| Tâche 1 |
Résumez plus brièvement le paragraphe du texte fourni qui commence par « Dans le cadre du plan De la ferme à la table », en gardant ses faits principaux.

| Texte fourni |
# # # #

Dans le cadre du plan De la ferme à la table (F2F) lancé par Bruxelles, le débat sur le système d’étiquetage « FOPL » (« front-of-pack nutrition labelling ») bat aujourd’hui son plein et concerne désormais chaque pays membre de l’UE. Dernier pays à découvrir ce que mitonne les fonctionnaires bruxellois, la Pologne risque d’avoir quelques surprises par rapport à ses traditions alimentaires, si jamais le Nutri-score était le système retenu. C’est ce que nous avons pu expliquer récemment dans les colonnes du médias polonais wszystkoconajwazniejsze . Nous reproduisons ici cette chronique.

# # # #

| Enregistrements fournis |
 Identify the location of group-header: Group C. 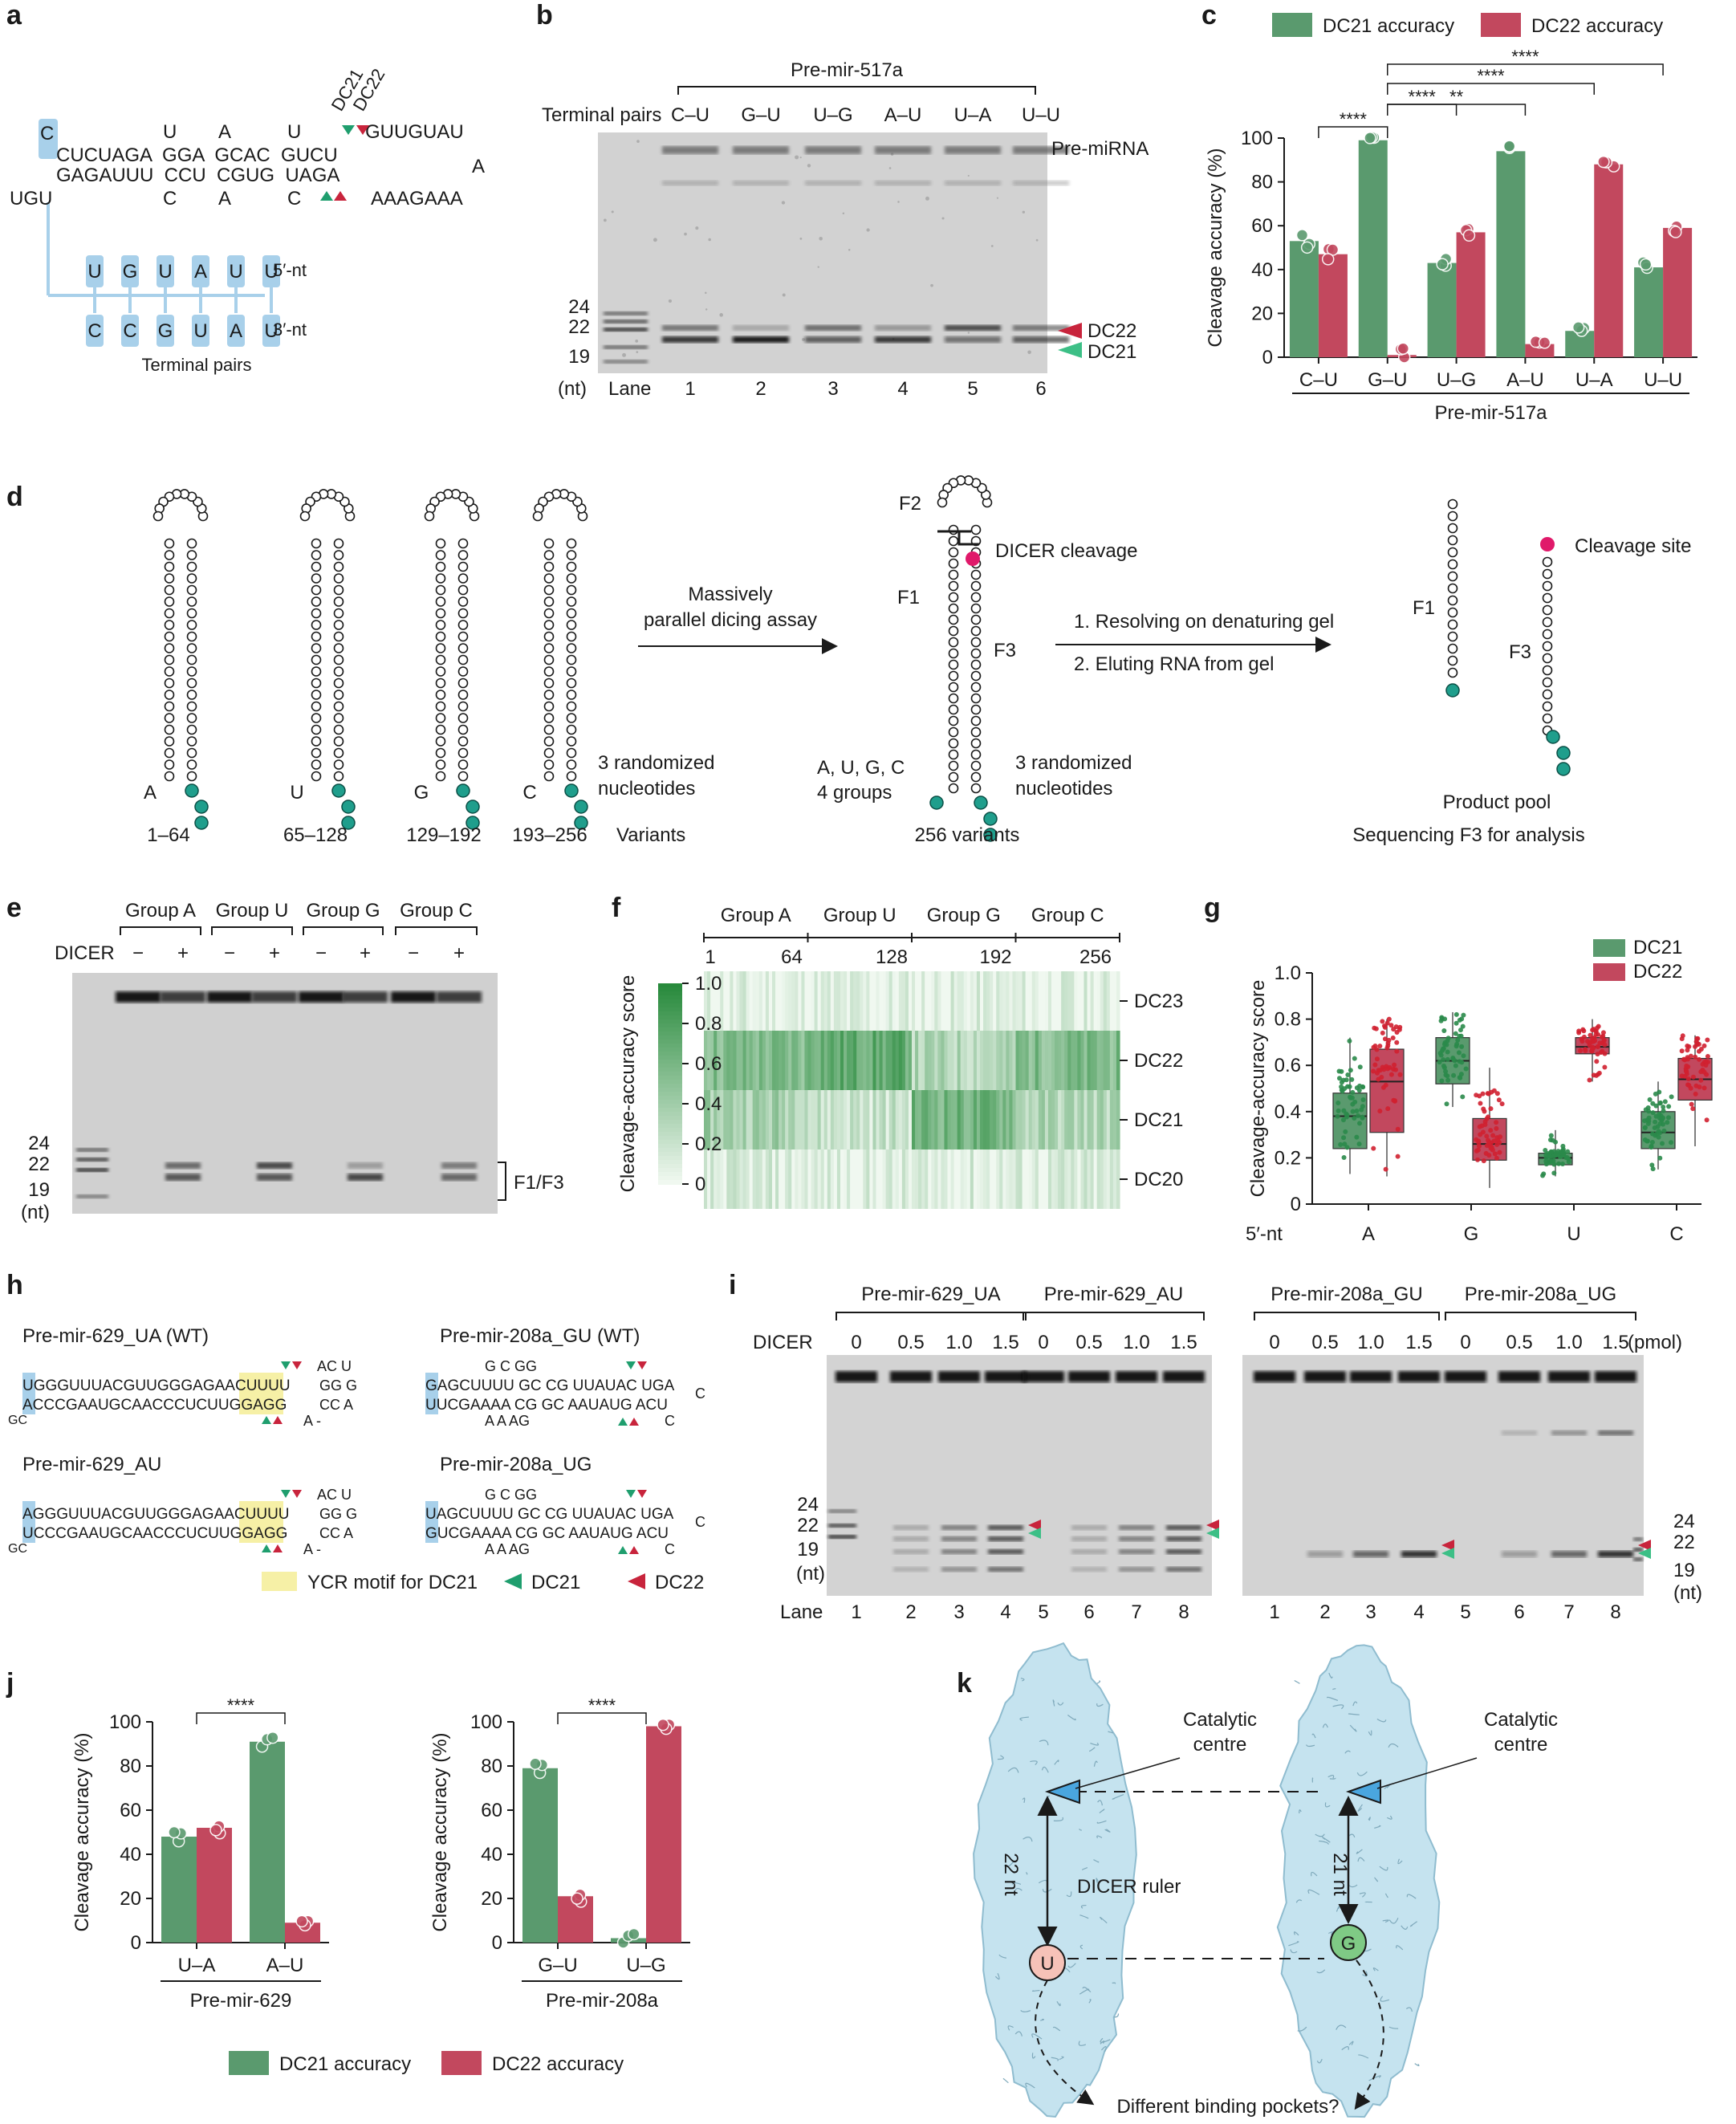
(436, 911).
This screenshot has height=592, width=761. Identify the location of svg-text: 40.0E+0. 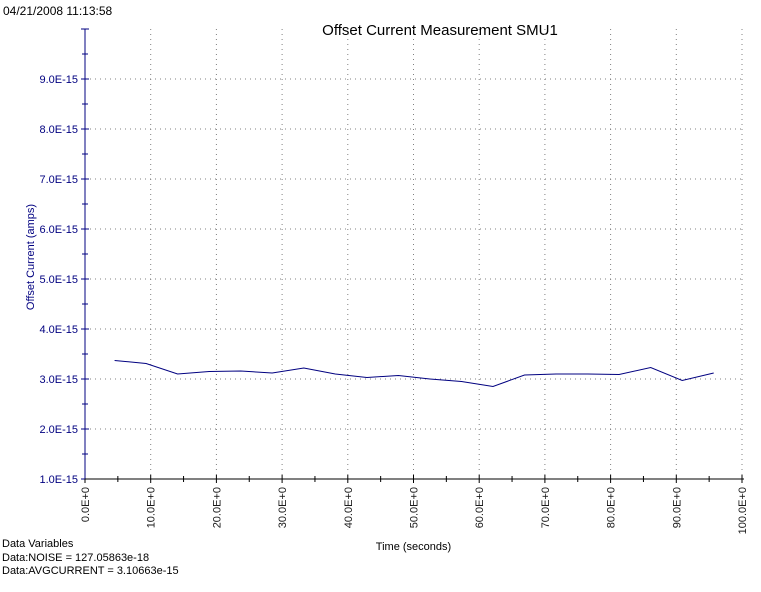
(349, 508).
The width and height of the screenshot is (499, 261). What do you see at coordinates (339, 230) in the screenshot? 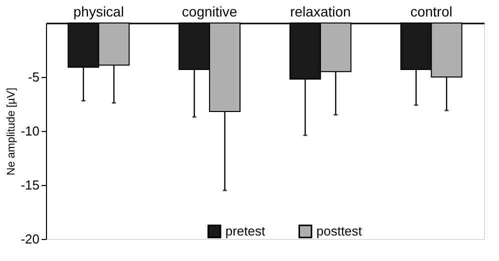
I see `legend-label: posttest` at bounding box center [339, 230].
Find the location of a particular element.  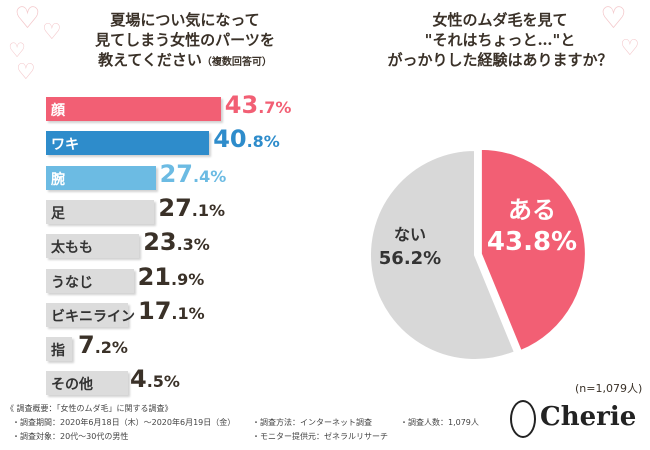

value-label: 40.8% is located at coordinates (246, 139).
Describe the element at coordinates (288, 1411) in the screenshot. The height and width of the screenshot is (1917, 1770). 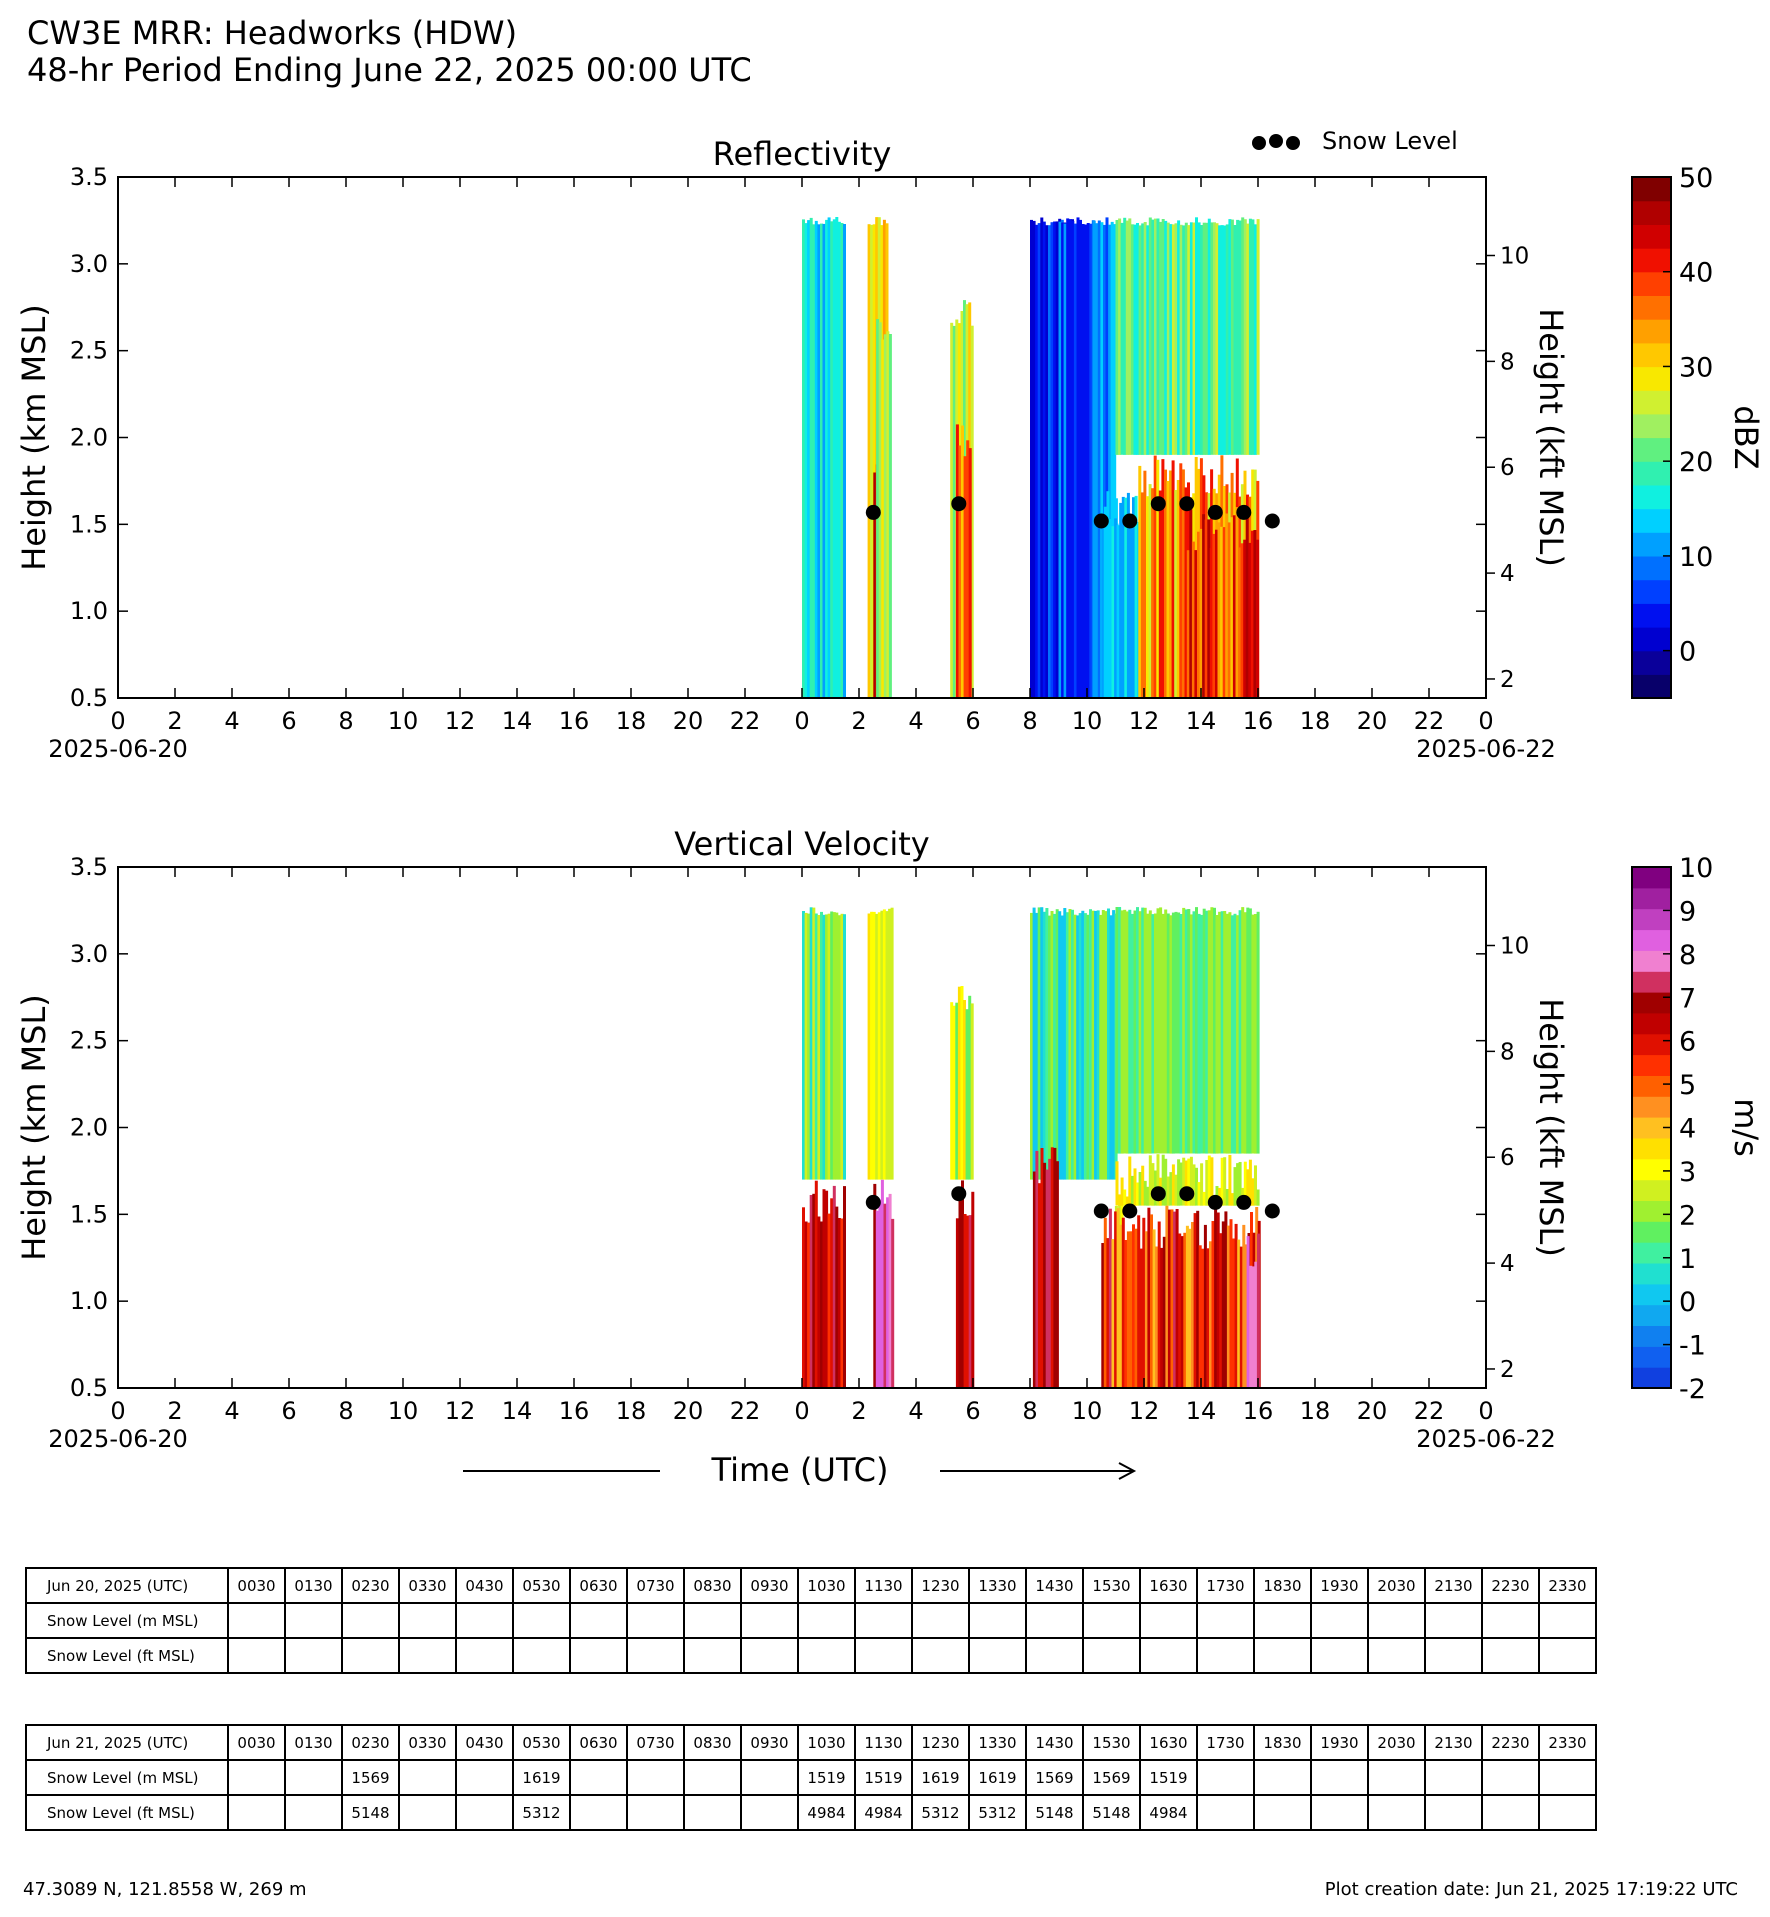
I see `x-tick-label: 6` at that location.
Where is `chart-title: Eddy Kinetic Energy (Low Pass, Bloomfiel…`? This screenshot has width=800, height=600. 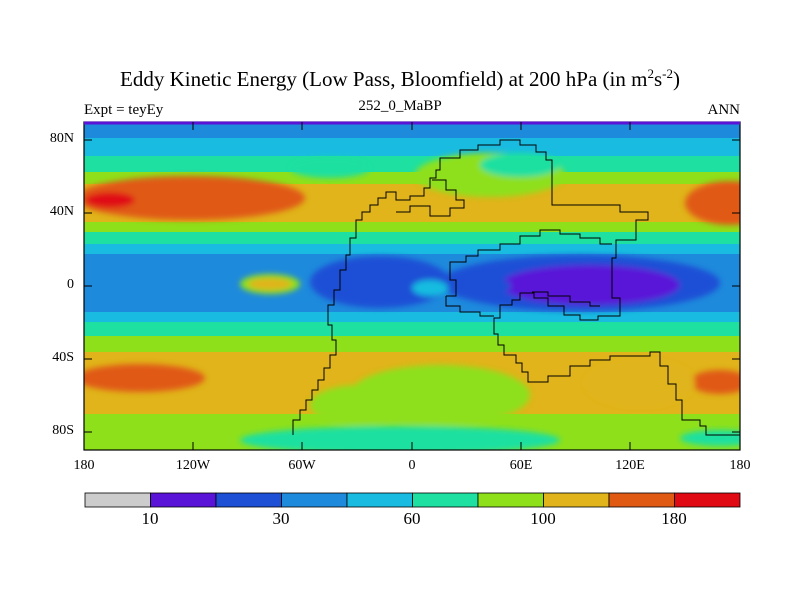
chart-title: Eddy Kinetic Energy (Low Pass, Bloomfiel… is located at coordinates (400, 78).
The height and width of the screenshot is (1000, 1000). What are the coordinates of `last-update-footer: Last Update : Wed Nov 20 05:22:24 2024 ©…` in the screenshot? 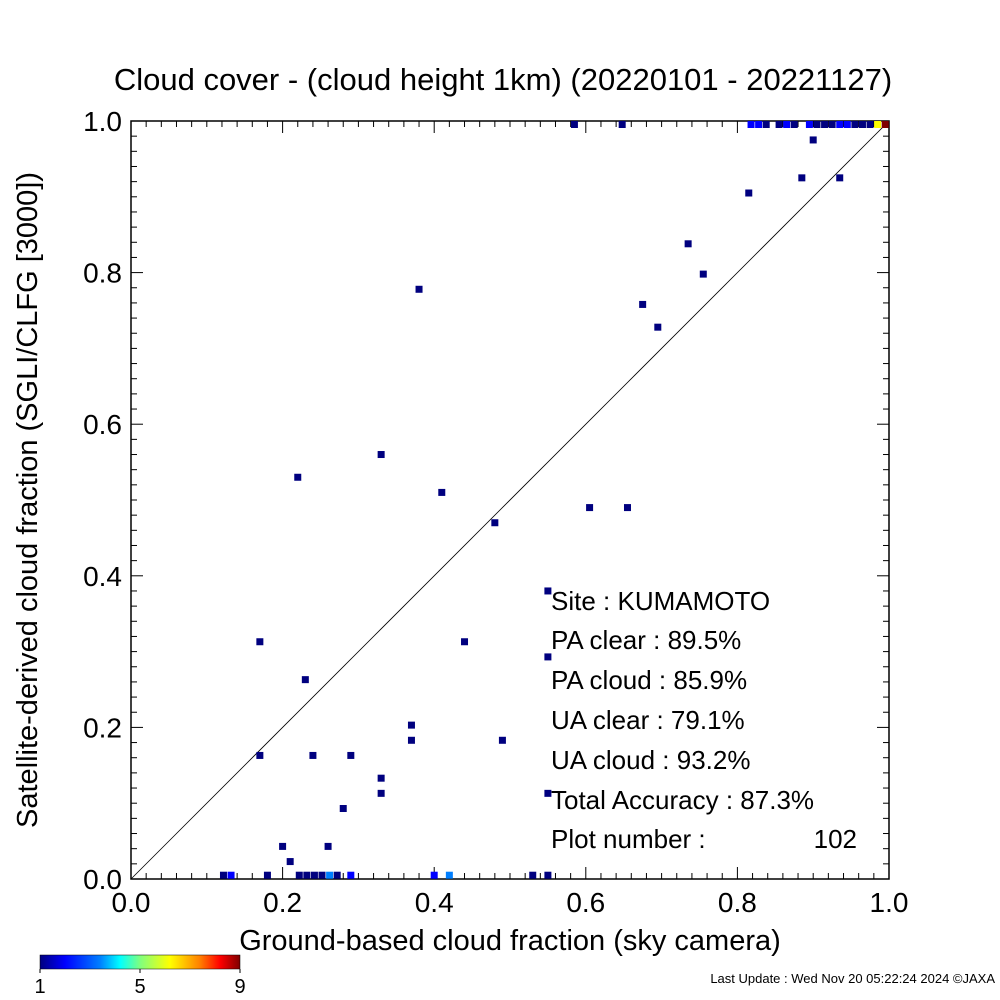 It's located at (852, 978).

# # # #

| Tâche 2 |
Recopiez sans changement les lignes des enregistrements, en partant du début des enregistrements et en allant jusqu'à la ligne contenant « at that location. », ces deux bornes comprises. Omettez les images dans votre réponse.

| Réponse 1 |
Avec le plan De la ferme à la table (F2F) lancé par Bruxelles, le débat sur l'étiquetage nutritionnel « FOPL » concerne désormais tous les pays de l'UE. La Pologne, dernière à découvrir le projet, pourrait être surprise au regard de ses traditions alimentaires si le Nutri-score était retenu. L'auteur l'a expliqué dans le média polonais wszystkoconajwazniejsze et reproduit ici cette chronique.

| Réponse 2 |
 Identify the location of group-header: Group C. 
(436, 911).
This screenshot has height=592, width=761. Identify the location of svg-text: 40.0E+0. 
(349, 508).
The width and height of the screenshot is (499, 261). What do you see at coordinates (339, 230) in the screenshot? 
I see `legend-label: posttest` at bounding box center [339, 230].
Find the location of a particular element.  

value-label: 40.8% is located at coordinates (246, 139).
Describe the element at coordinates (288, 1411) in the screenshot. The height and width of the screenshot is (1917, 1770). 
I see `x-tick-label: 6` at that location.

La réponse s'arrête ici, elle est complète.